Red = Stop and Green = Go

FFG sould introduce Green Attack dice, with different, Hit, Crit and Accuracy facings, than the Red, Blue and Black dice have to offer.

That could spice up the game ;)

FFG sould introduce Green Attack dice, with different, Hit, Crit and Accuracy facings, than the Red, Blue and Black dice have to offer.

That could spice up the game ;)

Nah, I don't think they should make us buy more dice. And it won't fit their current packaging strategy for their products either.

There are already ships that work differently with their dice due to upgrades. Salvation, for example. This pattern of dice variation is more likely to continue for their future releases.

Edited by Muelmuel

FFG sould introduce Green Attack dice, with different, Hit, Crit and Accuracy facings, than the Red, Blue and Black dice have to offer.

That could spice up the game ;)

The color of the the laser blasts in Star Wars depends on the type of the weaponry, namely the type of barrel and energy source. Many MC80s were fitted with weaponry to mimic the green of the standard Imperial Turbolasers. This was a tactic used by some MC80s to try and mask their weaponry as long as possible. Since they were built as civilian luxury Star Cruisers, they all began life unarmed. Then, as the Rebellion would retrofit them with weapons, Lando and Tarn Mison (Rogue Squadron pilot) came up with the idea to refit some of them with the much-harder-to-obtain thorilide material that was used predominately in Imperial military arms. This was hard to obtain, since it was only available on Cynda, which was an Imperial-controlled moon in the Inner Rim.

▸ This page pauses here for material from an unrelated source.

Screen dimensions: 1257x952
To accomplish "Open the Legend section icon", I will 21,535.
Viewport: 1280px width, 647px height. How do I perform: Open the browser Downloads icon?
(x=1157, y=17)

But, for the few ships that were outfitted with thorilide components, the effect was a green laser blast. This served two purposes. First, it was hoped that should one of the vessels find itself under attack by Imperial craft, it could return fire and hopefully the enemy ships would not all immediately realize it was capable of fighting back, as they might assume for several valuable seconds that the green blasts were just more imperial fire. This could potentially turn the tide if the Imperial vessels were trying to disable what they believed to be an unarmed ships, for instance. Secondly, during extended dogfights, it would make it harder for Imperial gunners and fighter pilots to use the red lasers as tracers to zone in on the enemy craft, and it would also be harder for Imperial gunners to use their own shots as tracers if the enemy was also peppering them with ample green lasers. Recall, dogfighting and gunning weapon batteries is mostly sight-based in Star Wars; you have to use your eyes and manual aiming when you fire weapons (unlike, say, Star Trek where targeting is handled by computers and ships fire at one another from literally tens of thousands of kilometers away).

Edited by AllWingsStandyingBy

Also, though this was implied, the green laser effect is more difficult and expensive to produce than the standard red. The Imperial navy, with access to its thorilide on Cynda, opted to make most of its starship laser weaponry green in order to help with identifying enemy fire and using your own shots as aiming-assisting tracers.

This is why small arms (blaster pistols and rifles) almost always fire the standard reddish bolts. SImilarly, third-party and independent crafts (like laser cannons on freighters and such) are almost always red as well.